Mais que… Mon ossature craquait moins et mes muscles se détendaient ? Quelle était cette sensation ? Des raies verdâtres virevoltèrent autour de nous, refermant nos plus légères plaies, pour un soulagement optimal ! Doigts tendus et bras flottants, des mages pratiquaient la guérison pour nous !

— Nous n’avons pas le temps de faire davantage, déplora Andilla. Mais il valait mieux vous rétablir un peu pour la suite !

Nous y parvînmes. Impulsés par un regain de vigueur, entraînés vers la nécessité de triompher, nous nous enfonçâmes dans les limbes d’une architecture qui nous dépassait. Aucun répit ne nous était accordé pour l’explorer de fond en comble. Tout juste pouvions-nous jeter un œil à ces immenses couloirs percés de fenêtres incurvés. Et ces lustres qui pendaient sur le plafond où apparaissaient parfois des fresques… Souvent des meubles en ébène enchâssés de dorures chevauchaient les portes derrière lesquelles nous percevions de faibles lamentations… Heureusement, personne n’osa les ouvrir.

Nous balayâmes les plus robustes obstacles. Dès que des mages entravaient notre progression, les nôtres les désintégraient en une poignée de sorts. Dès que nous nous égarions au détour d’un virage, nos supérieurs rebroussaient chemin vers la bonne direction. Peut-être n’aurions-nous jamais désiré nous hisser si haut…

Au fond de l’ultime pièce patientait l’ennemie. Derrière un dallage céruléen, au-delà d’une série de colonnes opalines gravées de glyphes, un trône de cristal garni de gemmes azur abritait notre principale adversaire. Une femme de petite taille et de fine corpulence croisait ses jambes tout en pianotant ses accoudoirs. Malgré notre distance, nos membres tressaillaient déjà sous l’effet de sa magie ! Elle s’ancrait au plus profond de son âme… Ce pourquoi son épaisse chevelure brillait de mauve en parfait contraste avec ses iris pâles ! Une robe de teinte cobalt garnie d’une ceinture en bronze soulignait l’authenticité de cette personne.

— N’est-ce pas caricatural ? lança Jalode. Une noble enfermée dans sa tour d’ivoire pendant que ses sujets meurent pour elle ! Il ne manquerait plus que des serviteurs te tendent un bol de raisins ! La vue de cette opulence me répugne. Même si tu ne me comprends pas, étrangère, écoute donc cela ! Une vraie meneuse se bat devant les siens, se sacrifie pour eux ! Elle ne reste pas installée sur son siège telle une nantie qui ne veut pas perdre la moindre goutte de sang ! Je suis la générale, tu es pathétique.

— Une minute…, rapporta Erdiesto. C’est d’ici que provenait l’émanation magique… Son aura est extrêmement puissante. Il n’y a aucun doute possible : elle a lancé la brume. Et elle est capable de bien pire.

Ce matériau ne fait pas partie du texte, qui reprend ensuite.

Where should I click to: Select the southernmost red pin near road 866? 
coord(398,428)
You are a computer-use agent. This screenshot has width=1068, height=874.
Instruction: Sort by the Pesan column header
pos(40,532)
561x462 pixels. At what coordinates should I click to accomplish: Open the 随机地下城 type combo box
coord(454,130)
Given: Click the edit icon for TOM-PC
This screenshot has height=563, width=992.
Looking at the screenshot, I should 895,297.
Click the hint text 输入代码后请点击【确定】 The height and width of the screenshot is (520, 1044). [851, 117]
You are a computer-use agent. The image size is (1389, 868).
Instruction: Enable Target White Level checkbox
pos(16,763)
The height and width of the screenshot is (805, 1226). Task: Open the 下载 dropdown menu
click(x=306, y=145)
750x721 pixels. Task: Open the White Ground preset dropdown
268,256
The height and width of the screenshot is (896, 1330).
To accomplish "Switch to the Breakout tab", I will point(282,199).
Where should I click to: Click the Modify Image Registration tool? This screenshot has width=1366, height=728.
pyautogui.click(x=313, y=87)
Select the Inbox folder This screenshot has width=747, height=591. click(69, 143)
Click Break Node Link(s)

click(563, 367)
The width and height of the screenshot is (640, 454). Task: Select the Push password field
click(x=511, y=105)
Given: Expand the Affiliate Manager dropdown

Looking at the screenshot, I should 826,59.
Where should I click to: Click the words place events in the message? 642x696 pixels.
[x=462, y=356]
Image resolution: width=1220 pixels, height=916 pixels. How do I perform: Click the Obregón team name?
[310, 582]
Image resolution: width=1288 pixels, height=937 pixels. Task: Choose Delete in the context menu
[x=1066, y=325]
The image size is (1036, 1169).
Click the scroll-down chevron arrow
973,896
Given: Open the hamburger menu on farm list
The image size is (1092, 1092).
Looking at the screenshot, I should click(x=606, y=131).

La mage, avisée de notre venue, sourcilla à peine face à notre nombre. Au contraire, d’une démarche chaloupée quoique assurée, elle se mit debout et descendit les marches. En un claquement de doigts… le tonnerre gronda. Le ciel s’était assombri, et depuis les embrasures latérales, nous apercevions des éclairs d’une puissance inouïe s’abattre sur nos alliés ! Non… Les représailles tonitruaient comme jamais ! La responsable souriait à pleines dents.

— Elle est si compétente dans la magie qu’elle contrôle le climat lui-même ! s’alarma Andilla. Il faut l’arrêter, maintenant !

— On est loin, on peut l’abattre d’ici ! proposa un arbalétrier.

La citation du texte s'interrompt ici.